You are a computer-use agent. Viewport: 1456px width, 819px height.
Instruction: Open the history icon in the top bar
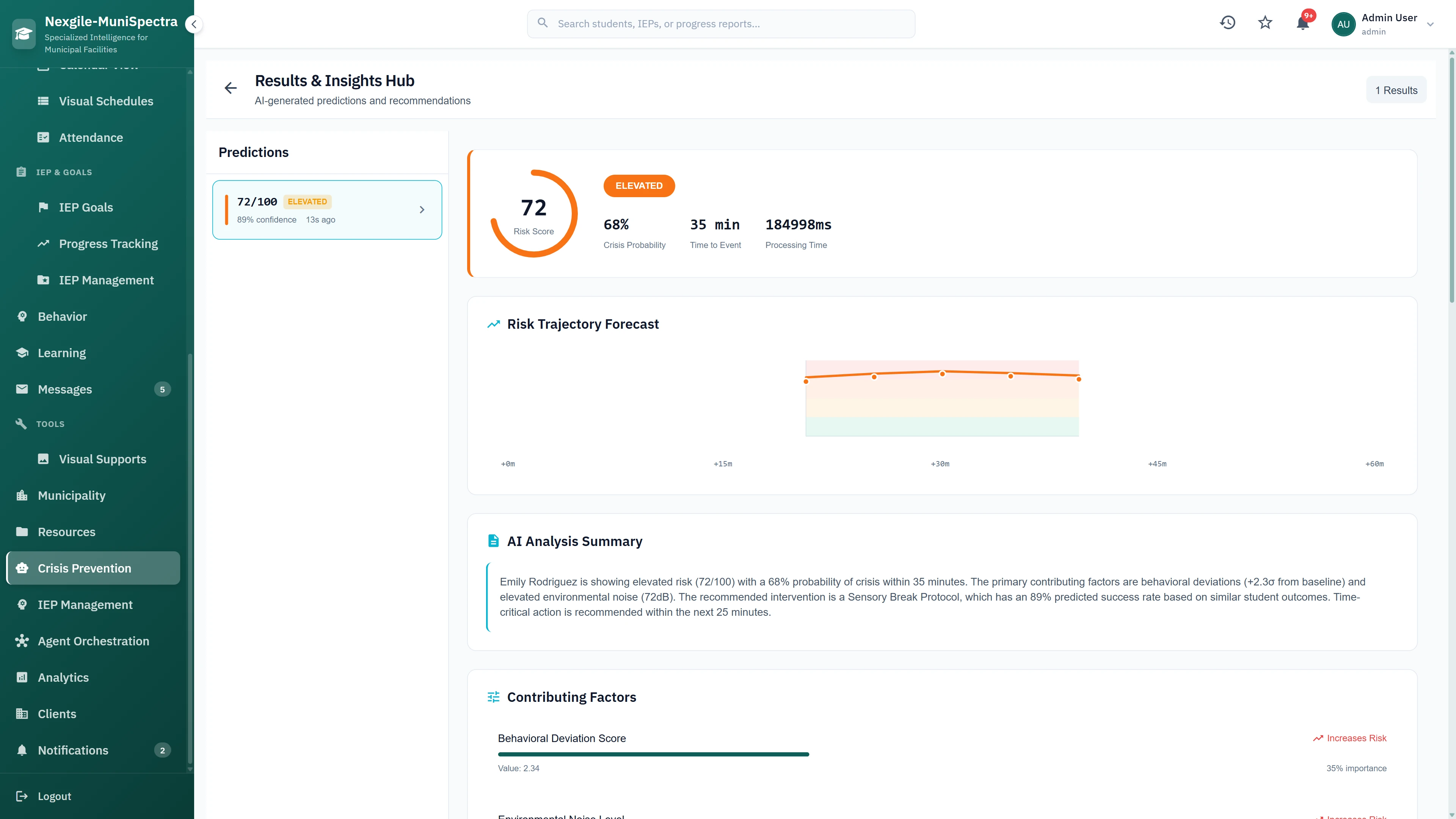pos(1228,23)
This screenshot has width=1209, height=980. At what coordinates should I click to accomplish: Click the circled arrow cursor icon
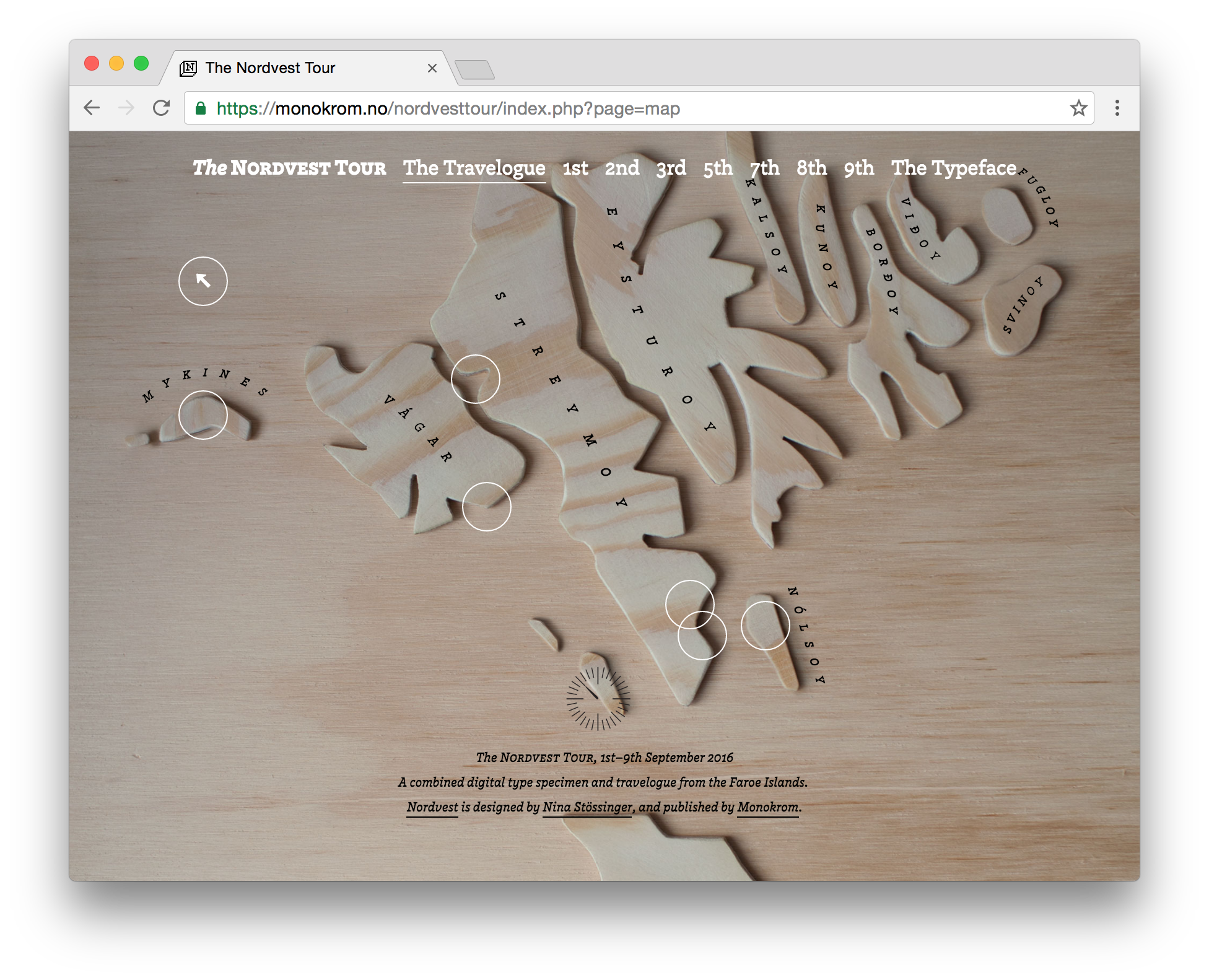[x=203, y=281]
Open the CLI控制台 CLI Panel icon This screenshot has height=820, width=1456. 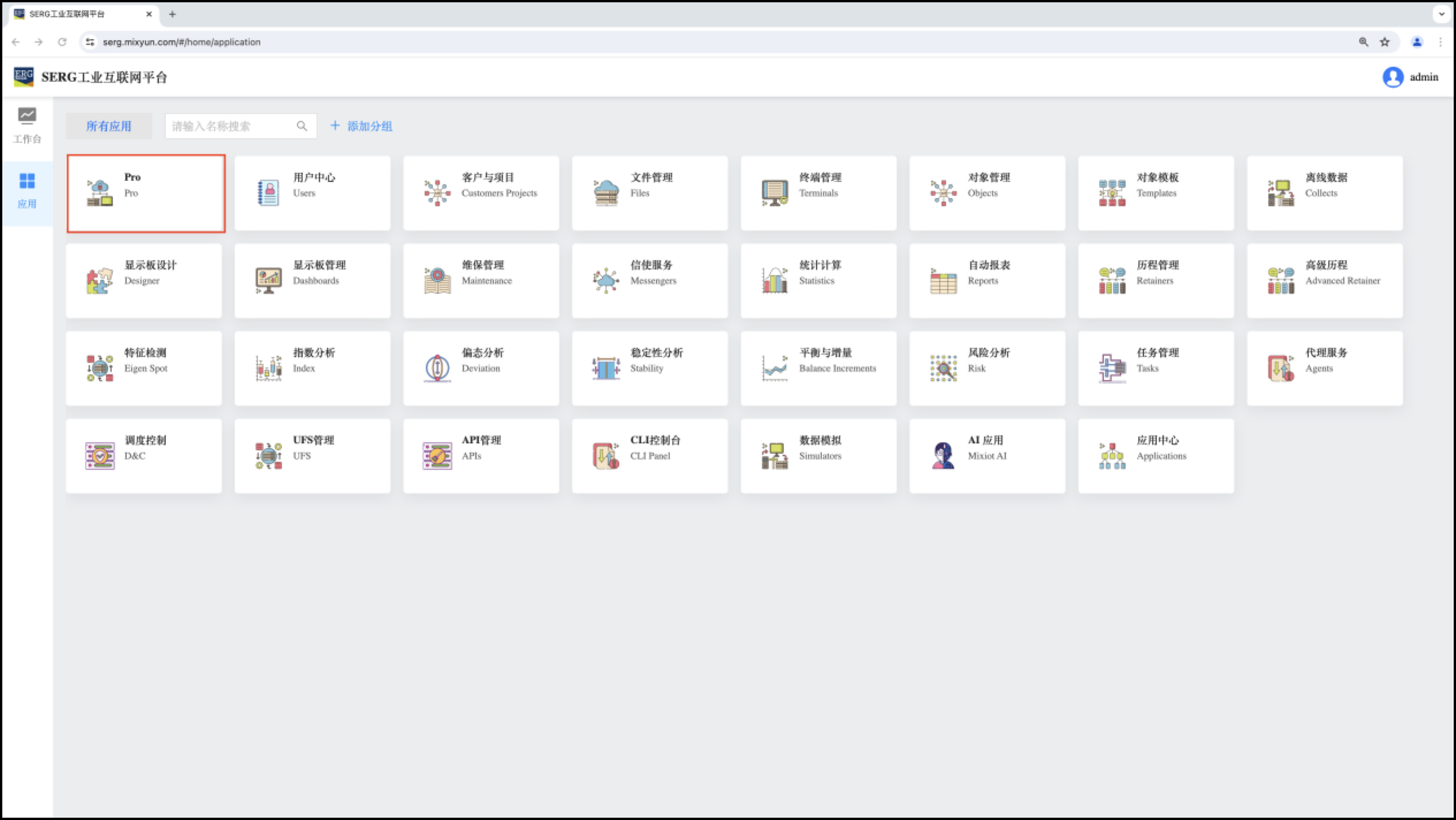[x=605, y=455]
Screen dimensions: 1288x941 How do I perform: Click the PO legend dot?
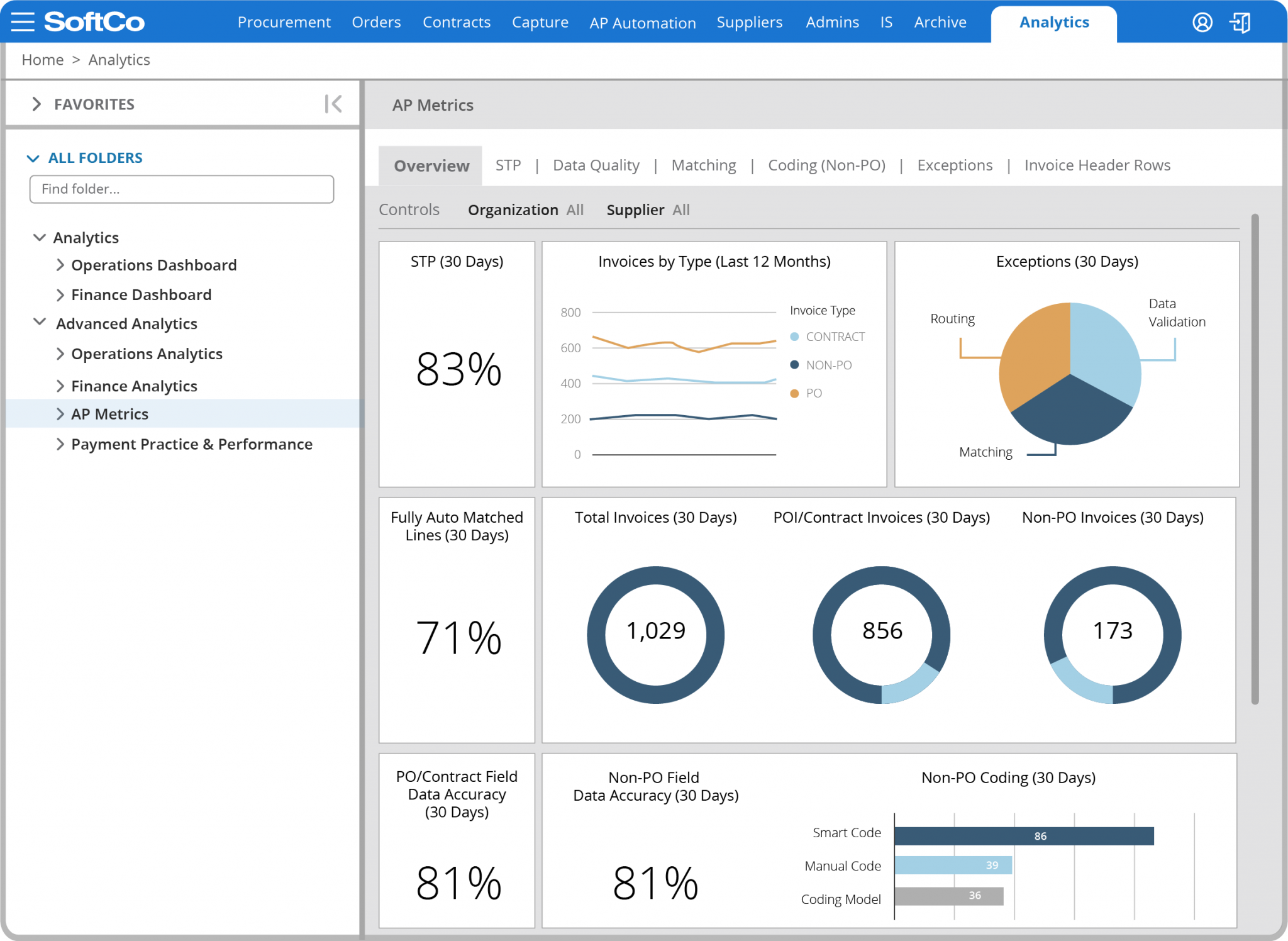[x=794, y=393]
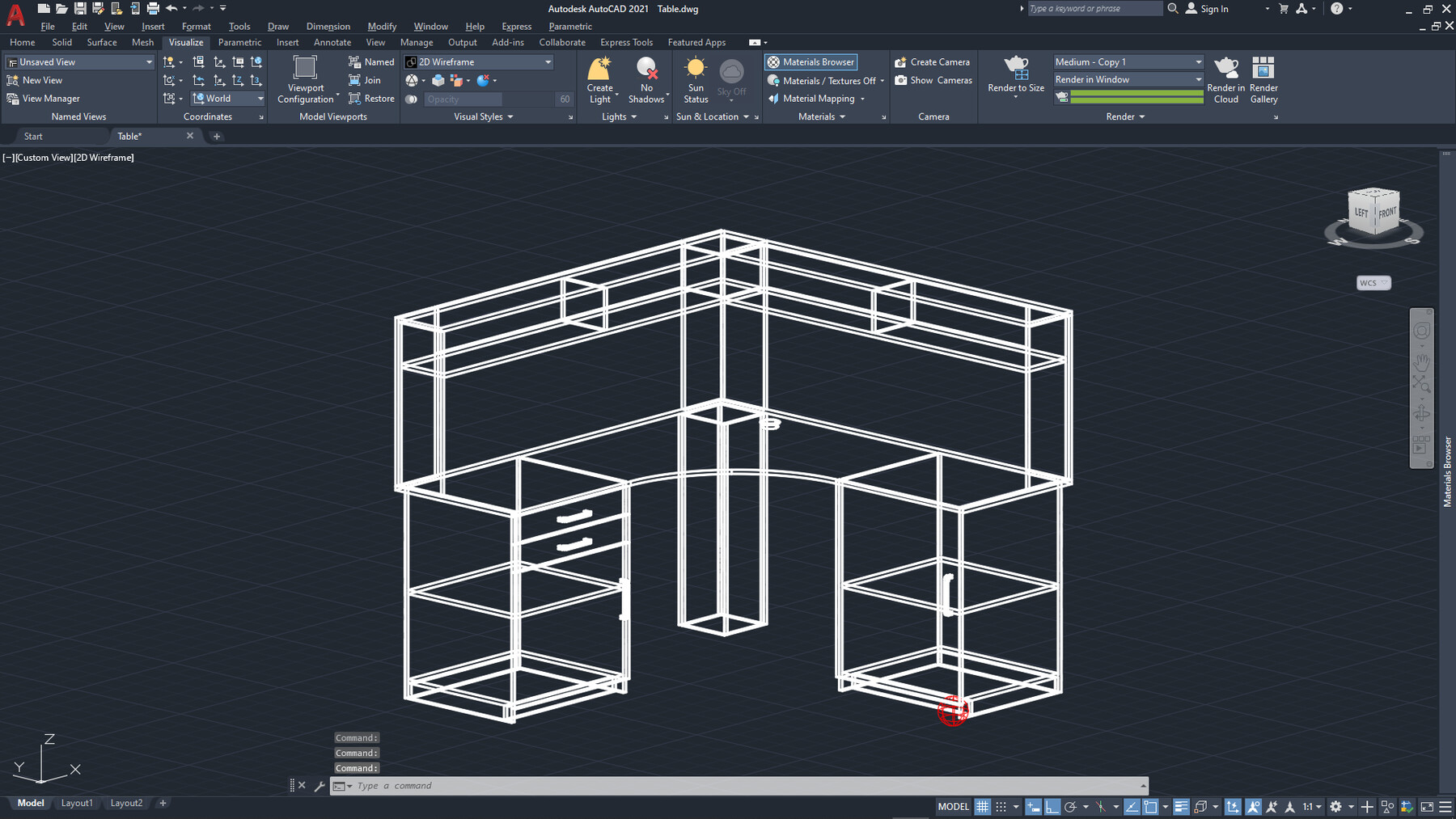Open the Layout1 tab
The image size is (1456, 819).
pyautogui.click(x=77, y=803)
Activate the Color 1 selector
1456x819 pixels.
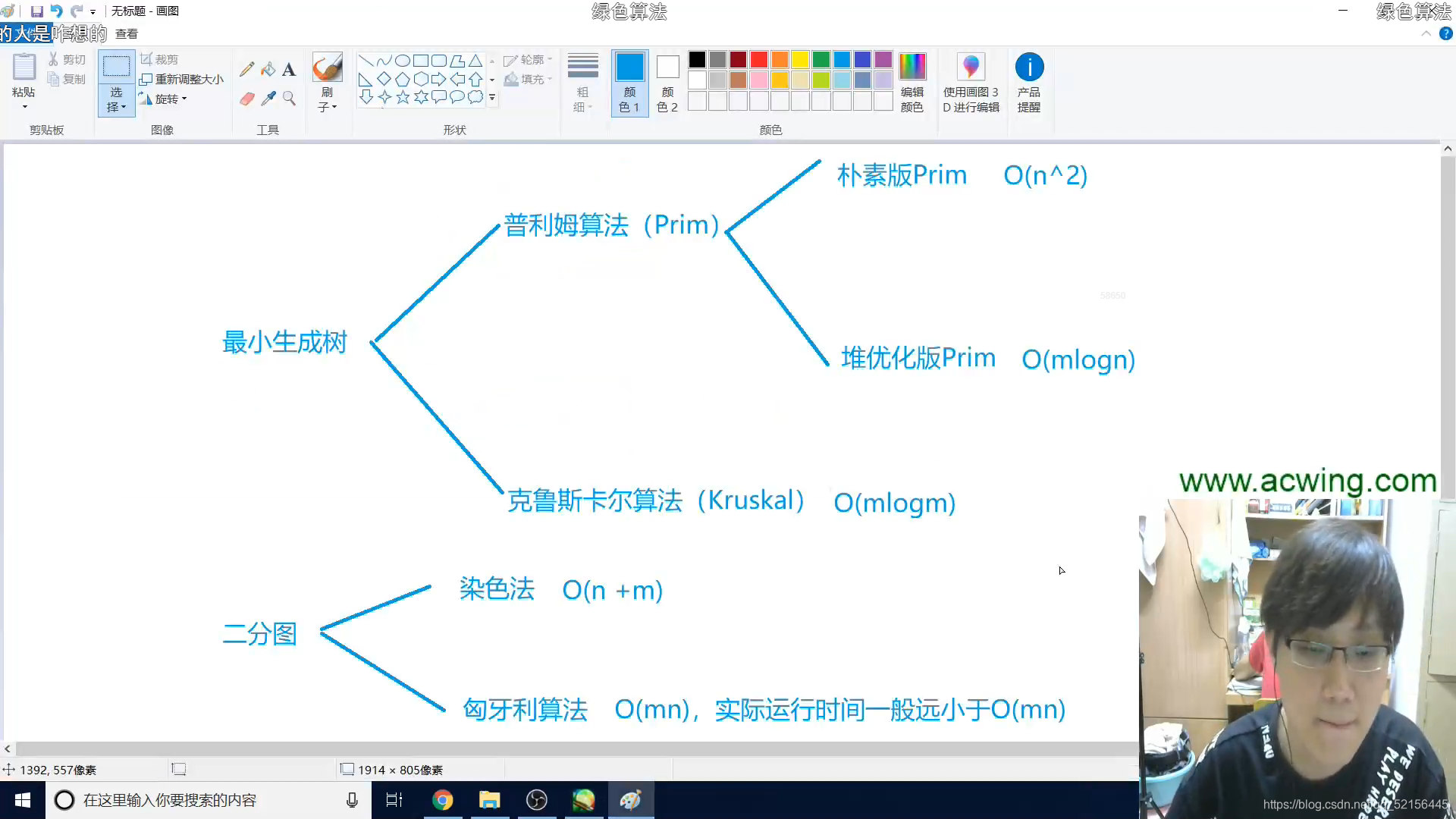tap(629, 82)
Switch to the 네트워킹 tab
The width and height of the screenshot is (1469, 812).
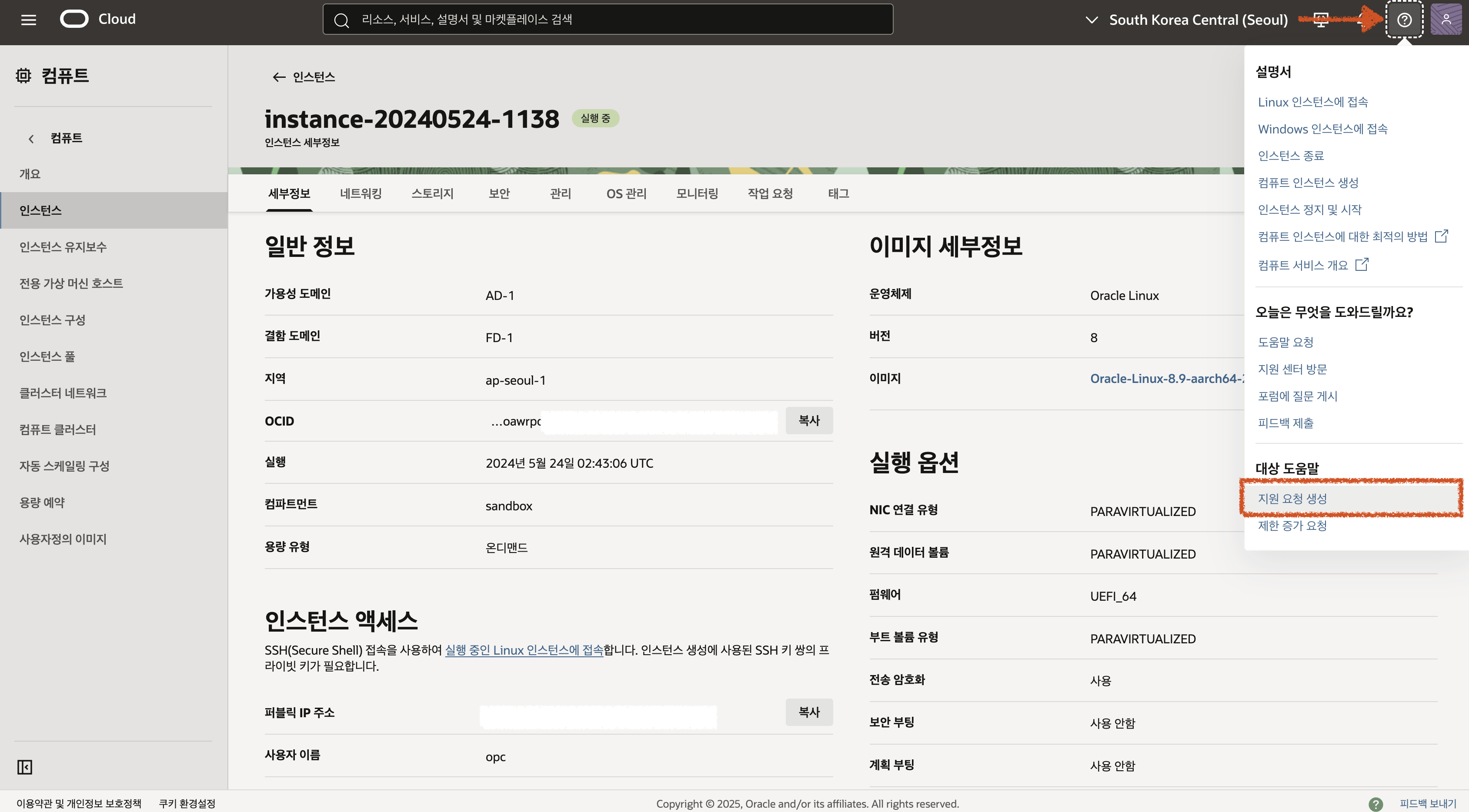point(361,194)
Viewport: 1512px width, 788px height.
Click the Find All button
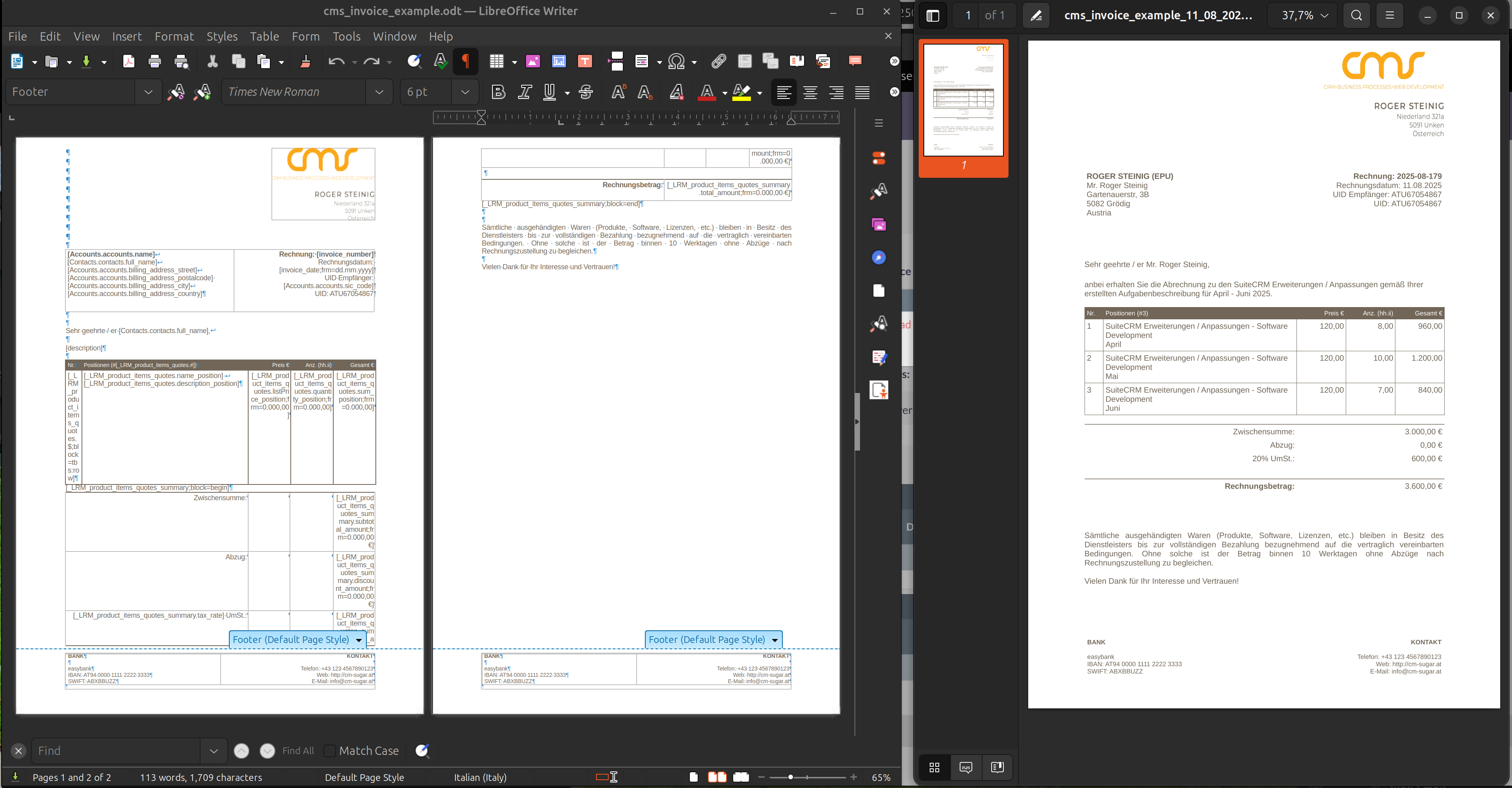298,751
··········
Goal of the exercise:
Reproduce only the lines from the line with "1456x819 pixels." to the end of the entries. Keep both ends, copy them exactly, and omit every picture.

Answer box:
1456x819 pixels.
tap(629, 82)
Switch to the 네트워킹 tab
The width and height of the screenshot is (1469, 812).
point(361,194)
Viewport: 1512px width, 788px height.
Click the Find All button
298,751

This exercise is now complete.